I made an IRC bot that had a Gelbooru command that would fetch and post the link to a random image of specified tags. Is that fair usage of the API? I will admit that it wasn't the most optimized, making 2 GET every time (the first to check the number of pages and the second to select a random image from a random page). I've adjusted it to cache the result of the first check since then.

Now I get, "Our API is being abused at the moment and is disabled to anonymous users," so does that mean there is a way to authenticate? I'm not too well versed in network authentication but I couldn't find anything about authenticating to Gelbooru.

You can authenticate users and use the API just fine. Check the last few posts on Page 6.

I'm not very familiar with network protocols or how to authenticate. I'm using Python and I thought you just added the login and password (as well as the referer) to the request, but it still doesn't work. I thought it was because the API was still disabled, but I guess not.

The username and password hash must be sent as cookies in the header.

They cannot be sent as part of the GET or in a POST. You also cannot send the raw password; only the hashed version will be accepted.

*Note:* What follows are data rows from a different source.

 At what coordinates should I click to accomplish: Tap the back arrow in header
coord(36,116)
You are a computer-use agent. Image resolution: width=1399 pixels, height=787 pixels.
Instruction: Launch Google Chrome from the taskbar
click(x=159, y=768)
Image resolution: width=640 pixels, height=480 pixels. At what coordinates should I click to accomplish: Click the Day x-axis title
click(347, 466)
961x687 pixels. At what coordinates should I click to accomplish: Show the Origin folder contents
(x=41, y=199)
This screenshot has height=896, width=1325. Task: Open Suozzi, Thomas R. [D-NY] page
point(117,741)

I'm using this in Python 2.7 to authenticate using a POST request, it also stores the cookie and sends it automatically when making a request:

import urllib, urllib2

username = #YOUR USERNAME GOES HERE
pwd = #PASSWORD GOES HERE

opener = urllib2.build_opener(urllib2.HTTPCookieProcessor())
opener.addheaders = [('Referer', 'gelbooru.com')]
urllib2.install_opener(opener)

params = urllib.urlencode([('user', username), ('pass', pwd), ('submit', r'Log+in')])

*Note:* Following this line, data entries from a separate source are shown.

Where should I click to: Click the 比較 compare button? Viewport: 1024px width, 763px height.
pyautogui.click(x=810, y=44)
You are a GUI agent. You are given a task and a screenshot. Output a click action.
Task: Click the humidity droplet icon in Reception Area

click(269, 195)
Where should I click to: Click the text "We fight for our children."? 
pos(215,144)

req = urllib2.Request(r'gelbooru.com/index.php?pa...s=login&code=00')
urllib2.urlopen(req, params)
req = urllib2.Request('gelbooru.com/index.php?page=account&s=home')
urllib2.urlopen(req)

Just to correct you - This isn't a standard setting for webservers. You can tell the webserver to react differently on sent referers, like only allow certain referers or blocking blank. But you have to write your own (simple) code into the vHost config (or .htaccess if one uses Apache).

I dunno, I thing vHost configuration is a pretty standard part of HTTP servers nowadays. Unless you're using one that's intentionally extremely lite, it'd be strange not to see that.

What hash algorithm should we use for the password?

Do not hash the password yourself. Log in to the site and use the hash from the cookie it gives you. You can either do this by looking at the cookies in your web browser when logged in to the site normally (not recommended), or by logging in with your program itself and getting the cookies from the response header.

Alright, I think I have the authentication flow mostly figured out.

The only problem I have now is actually logging in to get the cookie with the password hash. Should I present my user a web view wrapping Gelbooru and then grab the cookie from the response header from there, or can it be done with the API? I was looking at the documentation and there doesn't seem to be any authentication APIs.

EDIT: Also inspecting the cookie it looks like we don't have an actual username but rather a user_id. I'm assuming this (along with the password hash) is what we will have to pass instead of an actual username.